── Records to use ──

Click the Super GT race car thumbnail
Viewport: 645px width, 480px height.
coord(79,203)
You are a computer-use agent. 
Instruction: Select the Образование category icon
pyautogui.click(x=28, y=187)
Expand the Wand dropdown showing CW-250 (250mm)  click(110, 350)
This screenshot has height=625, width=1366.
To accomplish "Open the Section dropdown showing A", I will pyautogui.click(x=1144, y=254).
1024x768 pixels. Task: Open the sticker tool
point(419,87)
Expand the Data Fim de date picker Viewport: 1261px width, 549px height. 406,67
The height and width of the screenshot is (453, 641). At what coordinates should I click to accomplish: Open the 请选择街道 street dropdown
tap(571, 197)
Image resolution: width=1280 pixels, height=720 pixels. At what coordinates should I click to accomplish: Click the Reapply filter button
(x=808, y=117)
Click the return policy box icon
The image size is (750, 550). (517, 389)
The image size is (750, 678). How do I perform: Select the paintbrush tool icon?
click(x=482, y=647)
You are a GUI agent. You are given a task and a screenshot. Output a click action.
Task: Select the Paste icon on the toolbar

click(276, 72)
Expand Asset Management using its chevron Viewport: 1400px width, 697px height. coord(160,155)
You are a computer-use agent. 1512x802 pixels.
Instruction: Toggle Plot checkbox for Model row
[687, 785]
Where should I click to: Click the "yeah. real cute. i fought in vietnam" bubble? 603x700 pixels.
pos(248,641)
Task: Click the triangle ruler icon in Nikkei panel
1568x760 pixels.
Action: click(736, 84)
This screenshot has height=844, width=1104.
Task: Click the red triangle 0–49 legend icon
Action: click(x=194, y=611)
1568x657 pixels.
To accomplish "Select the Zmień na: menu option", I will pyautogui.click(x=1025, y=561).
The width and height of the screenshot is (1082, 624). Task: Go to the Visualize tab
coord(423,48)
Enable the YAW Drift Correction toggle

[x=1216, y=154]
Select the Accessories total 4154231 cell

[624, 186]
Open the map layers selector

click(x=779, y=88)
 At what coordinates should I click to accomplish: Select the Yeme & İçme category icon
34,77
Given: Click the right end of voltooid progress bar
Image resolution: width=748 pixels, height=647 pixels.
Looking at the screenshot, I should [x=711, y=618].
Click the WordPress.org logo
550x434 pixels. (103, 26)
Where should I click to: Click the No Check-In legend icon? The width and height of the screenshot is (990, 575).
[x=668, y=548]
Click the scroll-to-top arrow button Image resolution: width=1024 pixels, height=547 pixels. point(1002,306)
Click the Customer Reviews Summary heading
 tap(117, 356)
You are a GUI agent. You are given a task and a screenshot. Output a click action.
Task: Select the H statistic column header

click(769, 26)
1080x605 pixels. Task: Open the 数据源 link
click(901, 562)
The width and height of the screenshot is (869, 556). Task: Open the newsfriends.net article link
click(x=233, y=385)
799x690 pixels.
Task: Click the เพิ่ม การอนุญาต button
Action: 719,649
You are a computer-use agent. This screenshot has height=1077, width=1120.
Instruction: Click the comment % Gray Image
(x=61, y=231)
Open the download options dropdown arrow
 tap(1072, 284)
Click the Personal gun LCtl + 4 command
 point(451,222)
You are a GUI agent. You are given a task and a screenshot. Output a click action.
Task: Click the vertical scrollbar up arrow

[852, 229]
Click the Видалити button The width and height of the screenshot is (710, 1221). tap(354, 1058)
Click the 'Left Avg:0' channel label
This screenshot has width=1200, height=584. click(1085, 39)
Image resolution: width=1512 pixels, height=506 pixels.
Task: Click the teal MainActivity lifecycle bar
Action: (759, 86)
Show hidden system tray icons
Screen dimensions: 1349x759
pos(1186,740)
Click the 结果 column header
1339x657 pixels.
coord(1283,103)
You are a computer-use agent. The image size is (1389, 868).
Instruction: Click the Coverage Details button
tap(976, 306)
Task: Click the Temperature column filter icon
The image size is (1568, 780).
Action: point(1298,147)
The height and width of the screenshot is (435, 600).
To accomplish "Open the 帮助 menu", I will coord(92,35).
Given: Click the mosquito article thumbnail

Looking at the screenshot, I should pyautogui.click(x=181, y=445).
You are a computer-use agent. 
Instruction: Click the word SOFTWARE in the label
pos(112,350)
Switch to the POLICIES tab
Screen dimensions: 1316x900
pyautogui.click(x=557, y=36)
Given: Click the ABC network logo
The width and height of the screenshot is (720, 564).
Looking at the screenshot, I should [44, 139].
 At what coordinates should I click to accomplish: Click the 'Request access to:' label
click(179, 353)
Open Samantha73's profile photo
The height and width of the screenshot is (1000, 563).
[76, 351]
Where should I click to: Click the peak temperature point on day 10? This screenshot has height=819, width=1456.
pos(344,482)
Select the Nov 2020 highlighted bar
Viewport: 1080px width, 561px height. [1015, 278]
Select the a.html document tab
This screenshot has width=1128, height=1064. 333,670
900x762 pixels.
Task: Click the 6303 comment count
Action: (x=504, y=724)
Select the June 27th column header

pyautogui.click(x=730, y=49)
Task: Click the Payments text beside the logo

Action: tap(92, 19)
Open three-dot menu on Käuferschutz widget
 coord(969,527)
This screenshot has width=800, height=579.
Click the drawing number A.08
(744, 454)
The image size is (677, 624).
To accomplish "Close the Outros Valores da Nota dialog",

───

* _Your task_
Begin with the line above that has "Where should I click to: Click the No" and continue through the line that has "Switch to the POLICIES tab", setting each one down exactly. Stop there.

* _Response_
Where should I click to: Click the No Check-In legend icon? The width and height of the screenshot is (990, 575).
[x=668, y=548]
Click the scroll-to-top arrow button Image resolution: width=1024 pixels, height=547 pixels. point(1002,306)
Click the Customer Reviews Summary heading
 tap(117, 356)
You are a GUI agent. You are given a task and a screenshot. Output a click action.
Task: Select the H statistic column header

click(769, 26)
1080x605 pixels. Task: Open the 数据源 link
click(901, 562)
The width and height of the screenshot is (869, 556). Task: Open the newsfriends.net article link
click(x=233, y=385)
799x690 pixels.
Task: Click the เพิ่ม การอนุญาต button
Action: 719,649
You are a computer-use agent. This screenshot has height=1077, width=1120.
Instruction: Click the comment % Gray Image
(x=61, y=231)
Open the download options dropdown arrow
 tap(1072, 284)
Click the Personal gun LCtl + 4 command
 point(451,222)
You are a GUI agent. You are given a task and a screenshot. Output a click action.
Task: Click the vertical scrollbar up arrow

[852, 229]
Click the Видалити button The width and height of the screenshot is (710, 1221). tap(354, 1058)
Click the 'Left Avg:0' channel label
This screenshot has width=1200, height=584. click(1085, 39)
Image resolution: width=1512 pixels, height=506 pixels.
Task: Click the teal MainActivity lifecycle bar
Action: (759, 86)
Show hidden system tray icons
Screen dimensions: 1349x759
pos(1186,740)
Click the 结果 column header
1339x657 pixels.
coord(1283,103)
You are a computer-use agent. The image size is (1389, 868).
Instruction: Click the Coverage Details button
tap(976, 306)
Task: Click the Temperature column filter icon
The image size is (1568, 780).
Action: point(1298,147)
The height and width of the screenshot is (435, 600).
To accomplish "Open the 帮助 menu", I will coord(92,35).
Given: Click the mosquito article thumbnail

Looking at the screenshot, I should pyautogui.click(x=181, y=445).
You are a computer-use agent. 
Instruction: Click the word SOFTWARE in the label
pos(112,350)
Switch to the POLICIES tab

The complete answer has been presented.